Nvidia has been investing heavily in workstation and data center-class GPUs lately. While the market for gaming-grade graphics cards continues to grow, so does high performance computing which is switching over to GPU-based technology. Nvidia's latest release, the GP100, brings Pascal architecture, HBM2, and 64-bit double precision computations to the workstation. The card features the same internal GPU as the Tesla P100 compute card, but also brings along a PCIe connector and video outputs.

Nvidia's GPU line is split into three main families: Tesla, Quadro, and GeForce. Tesla cards are compute only meaning they don't have any video outputs and are specifically designed for data center and scientific research style applications. GeForce cards are mainstream gaming oriented cards with drivers designed for video games. The Quadro line is somewhere in the middle. They have high performance computing (HPC) hardware, but come with drivers optimized for CAD, 3D modeling, and simulations.

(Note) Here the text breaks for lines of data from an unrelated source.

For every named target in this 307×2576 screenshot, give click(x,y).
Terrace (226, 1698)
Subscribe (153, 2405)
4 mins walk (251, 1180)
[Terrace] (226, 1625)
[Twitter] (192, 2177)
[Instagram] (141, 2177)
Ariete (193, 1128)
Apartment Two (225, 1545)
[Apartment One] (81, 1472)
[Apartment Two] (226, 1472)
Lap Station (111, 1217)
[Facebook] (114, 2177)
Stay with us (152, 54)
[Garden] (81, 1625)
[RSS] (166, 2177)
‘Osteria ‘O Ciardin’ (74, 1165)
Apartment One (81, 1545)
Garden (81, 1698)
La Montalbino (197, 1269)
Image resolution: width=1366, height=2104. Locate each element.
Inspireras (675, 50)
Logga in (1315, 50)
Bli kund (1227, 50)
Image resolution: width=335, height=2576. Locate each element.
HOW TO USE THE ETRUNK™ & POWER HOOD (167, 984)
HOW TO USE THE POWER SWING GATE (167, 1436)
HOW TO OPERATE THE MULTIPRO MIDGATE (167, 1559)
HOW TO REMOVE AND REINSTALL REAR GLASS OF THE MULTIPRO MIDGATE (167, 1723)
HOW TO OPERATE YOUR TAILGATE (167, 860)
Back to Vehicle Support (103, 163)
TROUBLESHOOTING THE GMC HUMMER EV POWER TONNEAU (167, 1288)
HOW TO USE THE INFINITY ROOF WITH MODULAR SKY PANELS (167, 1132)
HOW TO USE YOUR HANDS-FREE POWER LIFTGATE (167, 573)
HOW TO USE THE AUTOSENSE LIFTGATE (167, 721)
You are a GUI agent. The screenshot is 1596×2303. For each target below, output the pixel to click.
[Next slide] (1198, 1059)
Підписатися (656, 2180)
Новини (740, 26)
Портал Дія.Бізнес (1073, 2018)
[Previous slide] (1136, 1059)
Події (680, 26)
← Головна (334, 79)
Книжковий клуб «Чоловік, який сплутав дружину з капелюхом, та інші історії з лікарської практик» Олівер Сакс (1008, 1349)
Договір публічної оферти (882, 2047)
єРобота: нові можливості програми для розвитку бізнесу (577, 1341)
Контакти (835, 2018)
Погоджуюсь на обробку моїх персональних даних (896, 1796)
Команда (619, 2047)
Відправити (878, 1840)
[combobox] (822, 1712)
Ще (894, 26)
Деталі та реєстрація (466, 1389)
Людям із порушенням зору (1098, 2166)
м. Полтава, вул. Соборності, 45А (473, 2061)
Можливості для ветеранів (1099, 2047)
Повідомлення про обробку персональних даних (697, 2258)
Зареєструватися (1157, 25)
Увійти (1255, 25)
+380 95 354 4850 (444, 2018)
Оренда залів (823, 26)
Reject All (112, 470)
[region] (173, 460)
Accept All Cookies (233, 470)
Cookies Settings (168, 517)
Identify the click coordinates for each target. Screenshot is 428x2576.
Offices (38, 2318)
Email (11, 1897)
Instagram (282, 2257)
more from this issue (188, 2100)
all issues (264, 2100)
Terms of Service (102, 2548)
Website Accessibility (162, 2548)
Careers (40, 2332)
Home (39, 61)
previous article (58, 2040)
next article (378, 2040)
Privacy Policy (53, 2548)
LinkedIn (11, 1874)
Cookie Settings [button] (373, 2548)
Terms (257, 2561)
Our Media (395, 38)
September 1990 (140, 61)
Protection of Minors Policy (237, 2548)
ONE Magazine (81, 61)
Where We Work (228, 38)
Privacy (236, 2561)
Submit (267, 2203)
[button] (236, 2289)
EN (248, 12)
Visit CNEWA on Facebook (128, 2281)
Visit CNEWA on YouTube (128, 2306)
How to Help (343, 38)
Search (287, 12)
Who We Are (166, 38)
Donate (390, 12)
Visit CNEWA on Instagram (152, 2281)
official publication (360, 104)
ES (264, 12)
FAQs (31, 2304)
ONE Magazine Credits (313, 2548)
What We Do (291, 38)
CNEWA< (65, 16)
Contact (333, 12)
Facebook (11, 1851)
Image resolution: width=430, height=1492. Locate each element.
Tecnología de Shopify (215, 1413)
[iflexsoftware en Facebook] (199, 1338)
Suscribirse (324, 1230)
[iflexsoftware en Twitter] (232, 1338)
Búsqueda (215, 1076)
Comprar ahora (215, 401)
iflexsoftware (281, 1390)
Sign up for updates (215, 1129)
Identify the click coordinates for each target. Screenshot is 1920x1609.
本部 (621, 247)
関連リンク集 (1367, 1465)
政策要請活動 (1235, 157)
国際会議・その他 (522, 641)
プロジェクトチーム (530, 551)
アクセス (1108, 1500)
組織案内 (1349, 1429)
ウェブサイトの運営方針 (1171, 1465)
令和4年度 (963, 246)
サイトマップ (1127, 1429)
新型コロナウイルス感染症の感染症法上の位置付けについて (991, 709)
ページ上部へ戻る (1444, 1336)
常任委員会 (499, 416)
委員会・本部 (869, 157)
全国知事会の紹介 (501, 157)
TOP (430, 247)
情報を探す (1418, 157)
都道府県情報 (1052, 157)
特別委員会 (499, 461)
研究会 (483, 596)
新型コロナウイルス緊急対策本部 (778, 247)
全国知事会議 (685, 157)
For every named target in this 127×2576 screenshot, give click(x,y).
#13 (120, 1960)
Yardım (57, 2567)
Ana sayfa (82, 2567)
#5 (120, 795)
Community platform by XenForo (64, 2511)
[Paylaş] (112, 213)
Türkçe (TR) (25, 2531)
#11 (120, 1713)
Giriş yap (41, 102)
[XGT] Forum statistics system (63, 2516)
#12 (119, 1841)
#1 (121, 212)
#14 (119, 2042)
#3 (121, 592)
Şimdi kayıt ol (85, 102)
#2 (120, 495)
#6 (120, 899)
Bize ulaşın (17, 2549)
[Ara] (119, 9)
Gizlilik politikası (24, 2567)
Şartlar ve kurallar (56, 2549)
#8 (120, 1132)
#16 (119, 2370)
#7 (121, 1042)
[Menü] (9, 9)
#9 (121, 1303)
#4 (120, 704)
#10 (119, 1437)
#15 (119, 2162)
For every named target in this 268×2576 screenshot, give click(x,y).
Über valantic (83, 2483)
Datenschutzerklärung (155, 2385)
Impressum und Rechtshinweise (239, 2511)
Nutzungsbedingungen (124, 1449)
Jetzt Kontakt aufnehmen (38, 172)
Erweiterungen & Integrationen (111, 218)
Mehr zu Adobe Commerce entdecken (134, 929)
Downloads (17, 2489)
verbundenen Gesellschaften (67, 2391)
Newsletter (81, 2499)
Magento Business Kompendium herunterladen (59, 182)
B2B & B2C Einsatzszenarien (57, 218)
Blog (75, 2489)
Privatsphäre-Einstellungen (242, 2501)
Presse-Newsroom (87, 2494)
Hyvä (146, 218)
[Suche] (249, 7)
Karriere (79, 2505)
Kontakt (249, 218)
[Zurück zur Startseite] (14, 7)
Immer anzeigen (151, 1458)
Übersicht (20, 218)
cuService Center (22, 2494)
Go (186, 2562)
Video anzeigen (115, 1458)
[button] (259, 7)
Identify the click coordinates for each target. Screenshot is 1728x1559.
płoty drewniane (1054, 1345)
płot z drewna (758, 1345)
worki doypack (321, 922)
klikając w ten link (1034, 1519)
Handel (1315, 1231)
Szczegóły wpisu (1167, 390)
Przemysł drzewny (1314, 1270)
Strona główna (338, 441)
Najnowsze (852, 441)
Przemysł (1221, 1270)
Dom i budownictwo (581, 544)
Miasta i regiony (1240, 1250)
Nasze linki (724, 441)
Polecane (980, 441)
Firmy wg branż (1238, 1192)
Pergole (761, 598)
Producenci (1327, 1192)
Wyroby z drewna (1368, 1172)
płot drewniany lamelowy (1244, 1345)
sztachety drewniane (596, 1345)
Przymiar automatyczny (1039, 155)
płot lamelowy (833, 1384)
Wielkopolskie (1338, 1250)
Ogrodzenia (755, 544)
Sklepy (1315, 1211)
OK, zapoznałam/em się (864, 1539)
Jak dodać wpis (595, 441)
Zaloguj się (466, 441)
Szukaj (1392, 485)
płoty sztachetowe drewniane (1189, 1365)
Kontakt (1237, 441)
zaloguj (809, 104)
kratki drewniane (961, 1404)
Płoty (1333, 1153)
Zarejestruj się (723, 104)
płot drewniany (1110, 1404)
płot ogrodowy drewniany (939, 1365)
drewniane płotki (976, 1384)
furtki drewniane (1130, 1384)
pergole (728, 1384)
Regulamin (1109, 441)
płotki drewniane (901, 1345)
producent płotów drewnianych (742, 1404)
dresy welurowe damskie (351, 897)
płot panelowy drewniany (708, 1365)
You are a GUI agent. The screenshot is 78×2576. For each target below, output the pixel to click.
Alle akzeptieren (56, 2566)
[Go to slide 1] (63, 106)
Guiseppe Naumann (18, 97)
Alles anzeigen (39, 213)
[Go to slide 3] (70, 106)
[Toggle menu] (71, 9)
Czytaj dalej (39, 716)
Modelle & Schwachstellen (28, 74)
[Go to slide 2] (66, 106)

The Quadro GP100 is a big design change from previous generations of GeForce and other Quadro cards. The CUDA cores are redistributed to give an effective compute performance of 5 teraflops in 64-bit double precision applications. The memory has also received an upgrade bringing the GP100 to 16GB of ECC HBM2. It has a 4096-bit wide bus and a massive bandwidth of 720GB/s. Just like its Tesla P100 cousin, the GP100 also features the new NVlink connector in place of SLI. It offers much higher bandwidth than SLI or PCIe for card-to-card communications.

In addition to the GP100, Nvidia has refreshed the rest of its Quadro lineup. The Quadro P4000, P2000, P1000, P600, and P400 are all likely competitors to AMD's upcoming Radeon Pro GPUs based on Vega. But don't expect any of these to be even remotely cheap. The GP100 is expected to launch in March with pricing around $6000 per card.